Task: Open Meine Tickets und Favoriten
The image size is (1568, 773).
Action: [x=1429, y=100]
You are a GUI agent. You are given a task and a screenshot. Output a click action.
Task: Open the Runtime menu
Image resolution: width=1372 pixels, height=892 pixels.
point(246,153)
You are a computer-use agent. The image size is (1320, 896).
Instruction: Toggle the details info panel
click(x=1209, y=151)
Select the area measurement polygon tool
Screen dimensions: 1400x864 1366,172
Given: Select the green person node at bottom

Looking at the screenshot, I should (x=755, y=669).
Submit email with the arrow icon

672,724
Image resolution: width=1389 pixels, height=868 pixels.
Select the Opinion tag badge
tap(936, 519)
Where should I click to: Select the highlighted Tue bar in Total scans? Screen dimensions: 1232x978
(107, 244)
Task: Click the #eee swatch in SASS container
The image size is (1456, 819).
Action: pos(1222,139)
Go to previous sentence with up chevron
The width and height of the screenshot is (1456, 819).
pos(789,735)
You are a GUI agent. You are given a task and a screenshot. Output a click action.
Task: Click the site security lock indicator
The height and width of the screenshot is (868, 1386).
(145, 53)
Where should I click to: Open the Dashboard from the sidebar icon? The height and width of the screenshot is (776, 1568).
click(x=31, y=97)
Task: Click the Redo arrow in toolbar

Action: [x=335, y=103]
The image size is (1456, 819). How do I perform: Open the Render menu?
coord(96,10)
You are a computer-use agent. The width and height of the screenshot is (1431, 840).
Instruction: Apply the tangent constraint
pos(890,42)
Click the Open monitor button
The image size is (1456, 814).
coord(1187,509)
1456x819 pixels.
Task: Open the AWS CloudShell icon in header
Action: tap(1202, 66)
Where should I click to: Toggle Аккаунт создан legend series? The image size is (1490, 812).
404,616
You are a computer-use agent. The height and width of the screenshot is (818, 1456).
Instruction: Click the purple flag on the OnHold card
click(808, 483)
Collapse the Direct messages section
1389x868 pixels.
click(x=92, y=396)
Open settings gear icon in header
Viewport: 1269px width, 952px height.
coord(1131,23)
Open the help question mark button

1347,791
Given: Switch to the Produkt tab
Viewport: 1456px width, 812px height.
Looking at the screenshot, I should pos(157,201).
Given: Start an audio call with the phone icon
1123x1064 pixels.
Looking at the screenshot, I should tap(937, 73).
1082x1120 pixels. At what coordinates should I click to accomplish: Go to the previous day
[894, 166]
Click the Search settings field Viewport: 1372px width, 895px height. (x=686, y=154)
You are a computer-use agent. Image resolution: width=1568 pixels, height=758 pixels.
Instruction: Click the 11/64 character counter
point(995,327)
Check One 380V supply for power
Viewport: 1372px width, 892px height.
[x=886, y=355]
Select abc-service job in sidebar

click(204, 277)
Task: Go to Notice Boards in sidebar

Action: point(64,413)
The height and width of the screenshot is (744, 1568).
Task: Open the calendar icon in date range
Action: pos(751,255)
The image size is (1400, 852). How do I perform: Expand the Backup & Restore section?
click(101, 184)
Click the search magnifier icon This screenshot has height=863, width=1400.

======

- WHAT THIS TASK INVOLVES -
The lines to extract from the data above begin with the line containing "The height and width of the screenshot is (868, 1386)." and end with the line containing "You are a computer-use agent. The width". Extract them exactly, including both.

- RESULT OF THIS TASK -
The height and width of the screenshot is (868, 1386).
(145, 53)
Where should I click to: Open the Dashboard from the sidebar icon? The height and width of the screenshot is (776, 1568).
click(x=31, y=97)
Task: Click the Redo arrow in toolbar

Action: [x=335, y=103]
The image size is (1456, 819). How do I perform: Open the Render menu?
coord(96,10)
You are a computer-use agent. The width and height of the screenshot is (1431, 840).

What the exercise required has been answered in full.